Coupling effects of soil and vegetation from an ecosystem service perspective

Abstract

Soil provides diverse ecosystem services (ESs) to people, yet anthropogenic activities result in the degradation and loss of soil ESs. Therefore, there is an urgent need to take effective measures to protect and manage soils for sustainable development. However, the differences in ESs across soil types are not well understood, and the coupling effects of soil and vegetation on ESs at different altitudes remain unclear. In this study, the composition of soil and vegetation types under different altitude gradients were analyzed and the differences/similarities of ESs (in terms of water yield, carbon storage, and soil conservation) among different soil types were identified. Following this, the optimal soil and vegetation combinations under different altitude gradients were determined from an ES perspective. The results revealed that soil types and ESs differed markedly at each altitude gradient. ESs in the high-altitude zone were significantly higher than those in the low-altitude zone (p < 0.01).
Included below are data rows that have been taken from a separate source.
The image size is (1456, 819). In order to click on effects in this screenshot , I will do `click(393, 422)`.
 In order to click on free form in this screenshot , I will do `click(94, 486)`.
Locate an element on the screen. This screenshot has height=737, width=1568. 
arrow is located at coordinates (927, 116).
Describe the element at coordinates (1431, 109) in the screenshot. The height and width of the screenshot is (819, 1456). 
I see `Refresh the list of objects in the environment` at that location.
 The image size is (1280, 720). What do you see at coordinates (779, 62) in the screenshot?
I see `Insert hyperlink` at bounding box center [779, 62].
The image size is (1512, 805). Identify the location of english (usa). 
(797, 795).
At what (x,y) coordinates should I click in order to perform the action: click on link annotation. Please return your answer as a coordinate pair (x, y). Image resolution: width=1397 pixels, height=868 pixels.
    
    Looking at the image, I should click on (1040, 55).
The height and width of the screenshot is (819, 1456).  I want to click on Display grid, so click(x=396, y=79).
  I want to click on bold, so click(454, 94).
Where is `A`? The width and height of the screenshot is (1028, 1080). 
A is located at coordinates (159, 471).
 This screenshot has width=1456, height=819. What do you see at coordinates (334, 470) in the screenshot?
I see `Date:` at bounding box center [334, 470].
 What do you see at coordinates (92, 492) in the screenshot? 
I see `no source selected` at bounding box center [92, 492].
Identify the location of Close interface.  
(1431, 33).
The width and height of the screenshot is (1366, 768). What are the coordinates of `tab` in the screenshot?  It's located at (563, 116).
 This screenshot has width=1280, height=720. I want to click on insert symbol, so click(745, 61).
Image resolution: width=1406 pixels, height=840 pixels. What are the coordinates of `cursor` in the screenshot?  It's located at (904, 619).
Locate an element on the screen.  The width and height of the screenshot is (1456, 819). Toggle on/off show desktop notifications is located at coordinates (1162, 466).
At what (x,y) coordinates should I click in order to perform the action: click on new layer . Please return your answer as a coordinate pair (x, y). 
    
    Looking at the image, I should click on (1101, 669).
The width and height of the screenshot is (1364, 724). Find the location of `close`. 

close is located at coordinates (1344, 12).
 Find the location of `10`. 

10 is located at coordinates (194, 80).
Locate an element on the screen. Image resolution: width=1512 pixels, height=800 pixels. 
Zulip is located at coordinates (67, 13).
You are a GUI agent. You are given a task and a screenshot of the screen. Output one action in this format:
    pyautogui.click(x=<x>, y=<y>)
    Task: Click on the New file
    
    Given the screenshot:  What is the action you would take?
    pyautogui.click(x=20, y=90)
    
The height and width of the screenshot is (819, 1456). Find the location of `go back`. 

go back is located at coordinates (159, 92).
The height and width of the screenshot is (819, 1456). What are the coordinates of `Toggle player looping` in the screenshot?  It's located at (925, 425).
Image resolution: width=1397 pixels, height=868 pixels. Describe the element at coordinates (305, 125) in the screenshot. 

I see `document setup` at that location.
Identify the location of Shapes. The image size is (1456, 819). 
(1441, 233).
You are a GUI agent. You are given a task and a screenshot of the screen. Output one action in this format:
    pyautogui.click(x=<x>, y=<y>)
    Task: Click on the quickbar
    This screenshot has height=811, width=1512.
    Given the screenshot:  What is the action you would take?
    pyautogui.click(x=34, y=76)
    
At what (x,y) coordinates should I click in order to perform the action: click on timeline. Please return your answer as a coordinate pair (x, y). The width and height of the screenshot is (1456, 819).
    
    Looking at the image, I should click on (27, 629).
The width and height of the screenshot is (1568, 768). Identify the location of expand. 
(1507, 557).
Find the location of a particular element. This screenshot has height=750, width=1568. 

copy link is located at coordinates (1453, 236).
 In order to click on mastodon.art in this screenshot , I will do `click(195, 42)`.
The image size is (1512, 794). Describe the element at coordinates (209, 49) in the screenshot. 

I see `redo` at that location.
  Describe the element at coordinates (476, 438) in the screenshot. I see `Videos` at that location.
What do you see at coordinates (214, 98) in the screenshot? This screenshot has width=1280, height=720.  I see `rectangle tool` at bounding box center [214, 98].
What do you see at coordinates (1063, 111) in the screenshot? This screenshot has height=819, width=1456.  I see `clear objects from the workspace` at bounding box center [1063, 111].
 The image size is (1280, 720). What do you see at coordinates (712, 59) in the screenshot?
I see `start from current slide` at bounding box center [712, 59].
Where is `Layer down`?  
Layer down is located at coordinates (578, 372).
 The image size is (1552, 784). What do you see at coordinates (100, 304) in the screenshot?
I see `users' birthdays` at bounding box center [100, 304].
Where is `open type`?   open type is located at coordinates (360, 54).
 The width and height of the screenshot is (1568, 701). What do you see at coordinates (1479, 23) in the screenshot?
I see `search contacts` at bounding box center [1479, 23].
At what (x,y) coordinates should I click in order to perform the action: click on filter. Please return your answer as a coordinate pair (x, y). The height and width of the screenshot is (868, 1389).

There was an obvious difference in the ES supply capacity of soil types, with brown earths and dark felty soils exhibiting higher ESs compared to purplish soils, paddy soils, red earths, and yellow earths. The felty soils and alpine steppe combination, brown coniferous forest soils and evergreen needleleaf forest combination, and brown earths and evergreen broadleaf forest combination provided the highest water yield, carbon storage, and soil conservation, respectively. Vegetation can promote or inhibitat soil ESs, depending on the vegetation and soil types. Based on the results, detailed soil and vegetation management measures were proposed for different altitudes. Dark-brown earths and dark felty soils were identified as priority soil types for protection. This study provides an important reference for soil management and landscape restoration.